Sitting still is not something I do well. Resting is not really my thing. Being "weak" is crazy-making for me. So, when I found myself with a broken pelvis at 20-weeks pregnant after part of the house fell on me during the tornado, I felt like I was a contestant on "Survivor"...a bawdy housewife dropped on some weird island with no recognizable survival skills and only a stretchy bandana for a top. How could I be Melly when confined to a bed? Who the heck was I without the ability to DO?
I am still confronting that question. I thought that after my sweet baby was born (via c-section due to my now deformed pelvis) I would bounce back to conquering shape, ready to run, ready to race, ready to let the world know the strength and passion of Melly. Wowzah was I mistaken. My body is so jacked up now. My belly is floppy and weak; my legs are now different lengths and as a result my gait is wonky, which makes my right knee, hip and foot ache every night; and nearly every muscle atrophied while I was on bed rest. I feel doughy and weak and wobbly, physically and mentally.
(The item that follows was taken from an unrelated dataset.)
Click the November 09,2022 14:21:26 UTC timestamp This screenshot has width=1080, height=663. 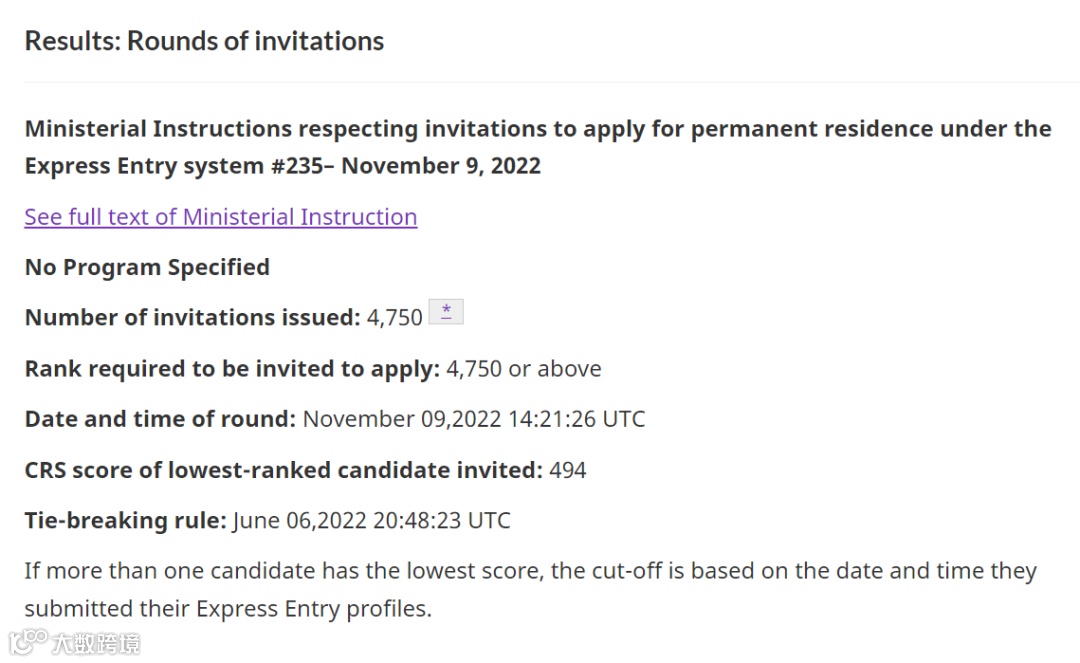[x=474, y=418]
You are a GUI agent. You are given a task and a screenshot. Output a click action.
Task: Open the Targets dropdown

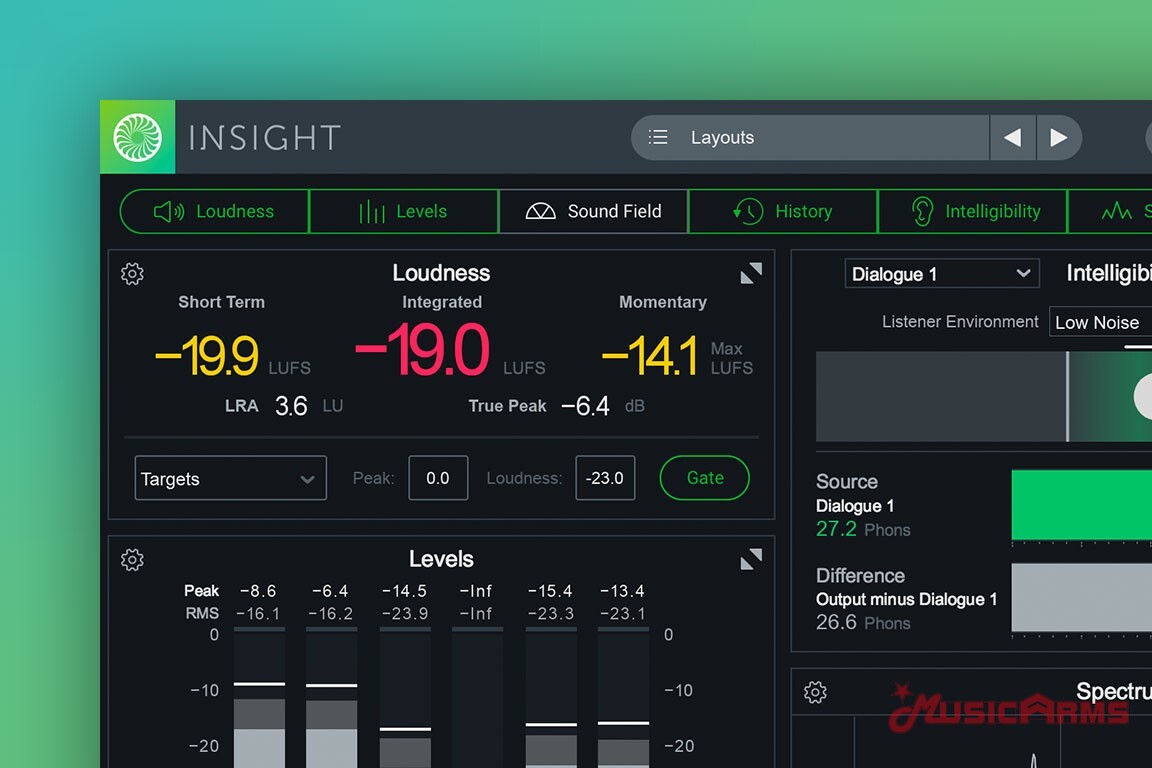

I've always valued my physical strength and now it is a fraction of what it was before. So, I am working to figure out who I am at the heart of me. I am brave, I am creative, I am funny, and I have great hair. But how will all of that translate into how I live my life absent of the challenges I am used to placing in front of myself? I know that this is a season and I know it has value and will make me a "better" woman but it super sucks. I don't like the uncertainty of not knowing what my body will be capable of once healing is complete. I don't like that I will be reminded of that stinkin' tornado every time I see the scar on my belly or feel the ache in my hip or foot.
But I don't like the idea of being kept down and out...I will rework Mama. I'll find new paths of success that will challenge and thrill me without taxing my jacked-up body. I'll recover. I will.